- Problem statement: Without copying the images, write out all the entries below verbatim.

---------- Supplied material

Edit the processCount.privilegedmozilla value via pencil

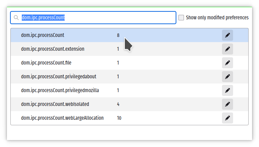coord(227,90)
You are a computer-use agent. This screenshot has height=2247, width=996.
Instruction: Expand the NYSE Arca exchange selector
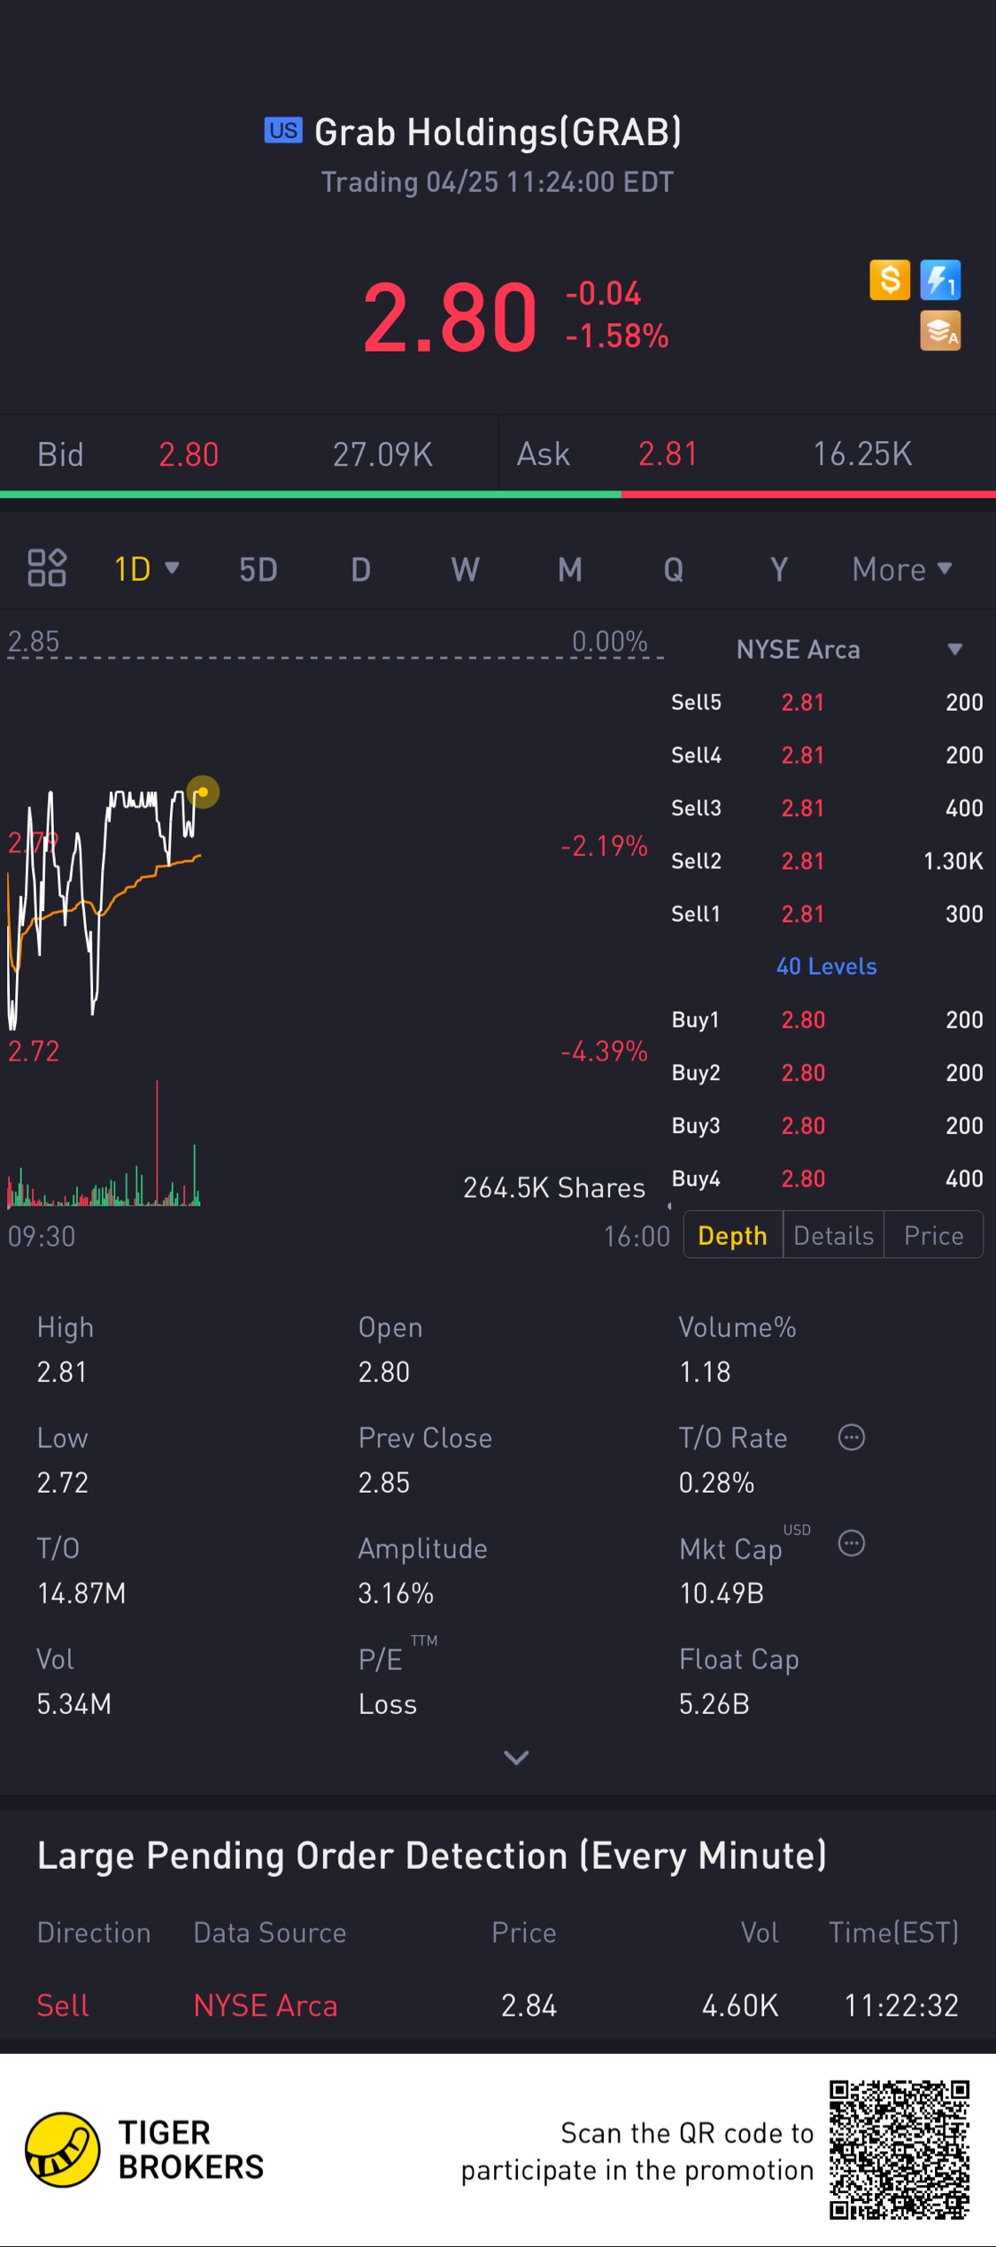pyautogui.click(x=849, y=649)
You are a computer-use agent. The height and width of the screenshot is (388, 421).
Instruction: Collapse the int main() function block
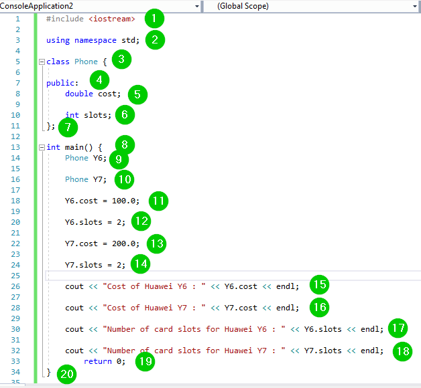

--------------------

- Task result:
Edit the processCount.privilegedmozilla value via pencil

coord(227,90)
You are a computer-use agent. This screenshot has height=2247, width=996.
Instruction: Expand the NYSE Arca exchange selector
pyautogui.click(x=849, y=649)
You are a computer-use agent. The height and width of the screenshot is (388, 421).
Instruction: Collapse the int main() function block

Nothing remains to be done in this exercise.